Oct 17, 2008

Atención al cliente

Hoy me tocó hacer una de esas diligencias donde tienes que ir a una oficina, avisar a la recepcionista lo que deseas hacer para que te indique que te sientes en la sala de espera y "esperar" a que te llamen. Como la diligencia afortunadamente debía ser realizada en un edificio enfrente a mi lugar de trabajo, la cosa en general circuló rápido. Pero tuve que presenciar una escena que pareciera repetirse en todos lados.

Una señora, que según parece observaba como otros clientes que llegaron despues de ella eran atendidos, se levantó y solicitó conversar con el supervisor o jefe del área. Las chicas, sorprendidas, pero sin poder ocultar sus rostros de "otra loca más", ignoraban a la señora, y le respondían que "el jefe era de otra área". Lo cual a mi parecer, era mentira. Simplemente no querían llamar a nadie.

Tuvo la señora que ir a donde se encontraban los ejecutivos de venta, para reclamar, lo cual una ejecutiva, de manera muy amable, solicitó a una de las chicas que prestaran atención a la señora.

Esto me parece inaudito. ¿Cómo es posible que en un área de atención al cliente, la desidia lo convierta en un centro de "desantención"?. Pareciera que de un tiempo para acá, las personas sienten que el trabajo es un castigo, y más cuando hay que trabajar con gente detrás de un mostrador. Definitivamente no es un trabajo soñado, pero me siento tentado a pensar en si de verdad los clientes se sentirían y responderían de manera tan "molesta".

¿Cuesta tanto formar a los recepcionistas en una verdadera atención al cliente?

¿Desde cuándo saludos y frases de cortesía como "Buenos días", "por favor", "disculpe", "muchas gracias", se volvieron obsoletas?

¿Por qué en las oficinas donde más clientes se atienden, como por ejemplo los bancos, es donde menos personal de atención al cliente está disponible?
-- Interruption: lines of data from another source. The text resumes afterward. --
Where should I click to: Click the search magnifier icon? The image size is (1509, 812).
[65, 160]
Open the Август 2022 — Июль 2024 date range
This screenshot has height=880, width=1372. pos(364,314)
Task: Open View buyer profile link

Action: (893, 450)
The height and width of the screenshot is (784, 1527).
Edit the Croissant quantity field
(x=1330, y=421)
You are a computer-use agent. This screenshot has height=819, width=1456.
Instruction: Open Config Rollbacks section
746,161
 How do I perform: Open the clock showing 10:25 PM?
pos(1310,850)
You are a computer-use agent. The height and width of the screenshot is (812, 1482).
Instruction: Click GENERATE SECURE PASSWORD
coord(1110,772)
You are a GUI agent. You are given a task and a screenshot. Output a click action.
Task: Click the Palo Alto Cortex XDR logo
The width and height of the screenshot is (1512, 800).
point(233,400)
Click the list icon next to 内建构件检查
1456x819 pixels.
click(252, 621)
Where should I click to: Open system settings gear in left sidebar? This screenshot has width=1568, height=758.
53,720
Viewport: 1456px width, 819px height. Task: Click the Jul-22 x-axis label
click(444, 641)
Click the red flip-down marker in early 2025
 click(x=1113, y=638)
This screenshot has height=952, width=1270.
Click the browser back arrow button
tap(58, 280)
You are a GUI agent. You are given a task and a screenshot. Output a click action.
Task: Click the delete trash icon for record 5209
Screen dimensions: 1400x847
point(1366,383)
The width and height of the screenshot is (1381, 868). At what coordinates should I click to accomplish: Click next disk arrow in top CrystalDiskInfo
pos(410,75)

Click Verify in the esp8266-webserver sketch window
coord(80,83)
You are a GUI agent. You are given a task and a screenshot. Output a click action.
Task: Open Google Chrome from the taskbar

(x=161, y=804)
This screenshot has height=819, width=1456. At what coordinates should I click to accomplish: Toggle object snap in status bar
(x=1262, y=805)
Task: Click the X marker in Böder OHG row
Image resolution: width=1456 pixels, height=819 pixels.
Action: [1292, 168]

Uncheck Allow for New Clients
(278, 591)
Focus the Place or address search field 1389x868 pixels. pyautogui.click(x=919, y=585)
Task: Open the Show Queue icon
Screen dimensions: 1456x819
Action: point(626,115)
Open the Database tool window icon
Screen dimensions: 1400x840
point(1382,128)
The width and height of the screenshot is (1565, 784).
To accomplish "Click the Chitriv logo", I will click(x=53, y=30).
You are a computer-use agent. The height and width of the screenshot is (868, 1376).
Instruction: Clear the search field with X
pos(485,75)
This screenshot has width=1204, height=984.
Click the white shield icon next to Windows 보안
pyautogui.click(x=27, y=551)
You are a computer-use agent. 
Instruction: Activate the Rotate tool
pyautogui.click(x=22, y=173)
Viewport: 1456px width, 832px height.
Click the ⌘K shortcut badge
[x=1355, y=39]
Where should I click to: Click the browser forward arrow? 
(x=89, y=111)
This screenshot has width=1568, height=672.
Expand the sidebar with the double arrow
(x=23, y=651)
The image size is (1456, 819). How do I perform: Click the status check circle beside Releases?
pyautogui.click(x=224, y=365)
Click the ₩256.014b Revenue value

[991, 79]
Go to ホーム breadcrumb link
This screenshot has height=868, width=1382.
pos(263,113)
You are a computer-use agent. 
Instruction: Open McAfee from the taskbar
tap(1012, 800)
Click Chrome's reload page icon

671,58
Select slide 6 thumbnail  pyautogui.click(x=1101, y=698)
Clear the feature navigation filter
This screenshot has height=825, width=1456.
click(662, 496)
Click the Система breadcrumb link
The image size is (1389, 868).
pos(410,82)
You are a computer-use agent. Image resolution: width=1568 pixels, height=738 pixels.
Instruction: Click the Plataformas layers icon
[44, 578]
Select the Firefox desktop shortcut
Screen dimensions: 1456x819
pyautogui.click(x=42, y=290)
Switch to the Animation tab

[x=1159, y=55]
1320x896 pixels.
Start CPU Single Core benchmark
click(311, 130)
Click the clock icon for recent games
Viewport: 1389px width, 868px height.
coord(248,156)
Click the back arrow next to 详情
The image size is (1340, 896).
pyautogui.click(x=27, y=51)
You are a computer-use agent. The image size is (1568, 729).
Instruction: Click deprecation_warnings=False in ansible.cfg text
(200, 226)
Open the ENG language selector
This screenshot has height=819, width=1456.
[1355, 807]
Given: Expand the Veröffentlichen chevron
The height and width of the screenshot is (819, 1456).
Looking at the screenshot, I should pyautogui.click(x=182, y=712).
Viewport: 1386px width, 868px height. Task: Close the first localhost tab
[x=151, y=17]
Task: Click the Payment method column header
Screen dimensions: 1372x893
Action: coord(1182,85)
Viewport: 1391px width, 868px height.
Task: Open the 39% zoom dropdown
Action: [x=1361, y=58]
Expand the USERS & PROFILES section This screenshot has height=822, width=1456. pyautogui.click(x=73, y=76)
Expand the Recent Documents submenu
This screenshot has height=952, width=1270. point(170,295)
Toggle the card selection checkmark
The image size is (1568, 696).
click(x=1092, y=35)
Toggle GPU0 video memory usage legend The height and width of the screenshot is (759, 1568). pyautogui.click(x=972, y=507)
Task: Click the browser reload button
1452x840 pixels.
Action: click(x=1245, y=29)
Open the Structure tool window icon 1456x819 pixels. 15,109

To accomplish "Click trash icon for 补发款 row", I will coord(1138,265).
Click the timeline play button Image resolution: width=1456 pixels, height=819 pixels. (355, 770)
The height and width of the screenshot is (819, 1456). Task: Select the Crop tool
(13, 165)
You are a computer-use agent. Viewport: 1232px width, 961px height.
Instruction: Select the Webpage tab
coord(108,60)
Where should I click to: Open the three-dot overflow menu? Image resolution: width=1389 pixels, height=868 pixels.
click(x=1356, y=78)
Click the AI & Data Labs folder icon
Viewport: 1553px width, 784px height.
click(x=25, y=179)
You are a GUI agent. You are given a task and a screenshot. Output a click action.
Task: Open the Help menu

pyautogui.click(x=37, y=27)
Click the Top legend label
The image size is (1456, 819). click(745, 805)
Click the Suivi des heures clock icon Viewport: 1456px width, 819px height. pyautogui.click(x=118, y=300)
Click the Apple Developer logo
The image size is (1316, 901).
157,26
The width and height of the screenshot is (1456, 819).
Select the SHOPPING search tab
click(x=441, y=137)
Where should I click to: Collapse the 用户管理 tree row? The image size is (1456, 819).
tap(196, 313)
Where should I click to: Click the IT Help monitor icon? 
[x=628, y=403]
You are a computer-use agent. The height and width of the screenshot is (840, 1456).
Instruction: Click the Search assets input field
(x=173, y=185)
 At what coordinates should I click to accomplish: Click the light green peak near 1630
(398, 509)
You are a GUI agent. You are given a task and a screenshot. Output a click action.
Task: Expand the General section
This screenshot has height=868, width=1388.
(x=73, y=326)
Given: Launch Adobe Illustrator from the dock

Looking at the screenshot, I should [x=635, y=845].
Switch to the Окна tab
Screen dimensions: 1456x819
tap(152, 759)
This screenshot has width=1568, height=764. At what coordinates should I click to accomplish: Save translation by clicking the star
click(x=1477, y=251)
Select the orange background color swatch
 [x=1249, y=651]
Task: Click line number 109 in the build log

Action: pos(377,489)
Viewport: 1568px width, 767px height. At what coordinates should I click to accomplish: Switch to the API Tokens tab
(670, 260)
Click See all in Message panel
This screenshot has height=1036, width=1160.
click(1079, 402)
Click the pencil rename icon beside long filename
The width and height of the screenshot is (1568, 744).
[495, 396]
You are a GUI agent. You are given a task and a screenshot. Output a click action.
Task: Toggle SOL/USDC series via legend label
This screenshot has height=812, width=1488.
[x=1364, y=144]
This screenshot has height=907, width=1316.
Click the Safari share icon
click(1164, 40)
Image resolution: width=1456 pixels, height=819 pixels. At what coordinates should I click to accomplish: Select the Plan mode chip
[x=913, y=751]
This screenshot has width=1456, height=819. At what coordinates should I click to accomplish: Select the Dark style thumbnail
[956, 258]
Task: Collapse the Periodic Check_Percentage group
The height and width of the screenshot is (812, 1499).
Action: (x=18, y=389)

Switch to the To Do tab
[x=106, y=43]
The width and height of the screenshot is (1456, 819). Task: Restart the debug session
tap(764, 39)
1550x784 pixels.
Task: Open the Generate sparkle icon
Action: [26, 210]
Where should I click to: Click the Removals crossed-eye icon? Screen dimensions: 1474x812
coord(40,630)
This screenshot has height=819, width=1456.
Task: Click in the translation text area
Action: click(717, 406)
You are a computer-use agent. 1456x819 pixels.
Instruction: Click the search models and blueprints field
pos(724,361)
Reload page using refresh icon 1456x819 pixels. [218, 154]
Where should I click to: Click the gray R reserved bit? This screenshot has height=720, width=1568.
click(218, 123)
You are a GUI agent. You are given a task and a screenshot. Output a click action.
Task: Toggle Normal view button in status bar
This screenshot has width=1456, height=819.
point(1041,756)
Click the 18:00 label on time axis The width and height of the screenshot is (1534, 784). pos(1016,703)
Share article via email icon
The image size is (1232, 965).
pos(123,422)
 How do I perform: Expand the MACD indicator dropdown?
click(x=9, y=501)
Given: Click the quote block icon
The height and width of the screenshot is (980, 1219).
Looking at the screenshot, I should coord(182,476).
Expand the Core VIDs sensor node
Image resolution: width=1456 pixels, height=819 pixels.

¿Desde cuándo nos volvimos tan insoportables para que nadie nos soporte o se soporten?...

Simplemente, no lo sé.

Que tengan un buen día.

2 comments:

amigoplantas said...

Las empresas distinguen entre verdaderos clientes y simples mindunguis

Oscuridad said...

En una de las últimas elecciones llegué a la mesa electoral y dije "buenos días". A todas las personas se les alegró el rostro, y una chica incluso llegó a decir "al fin uno!".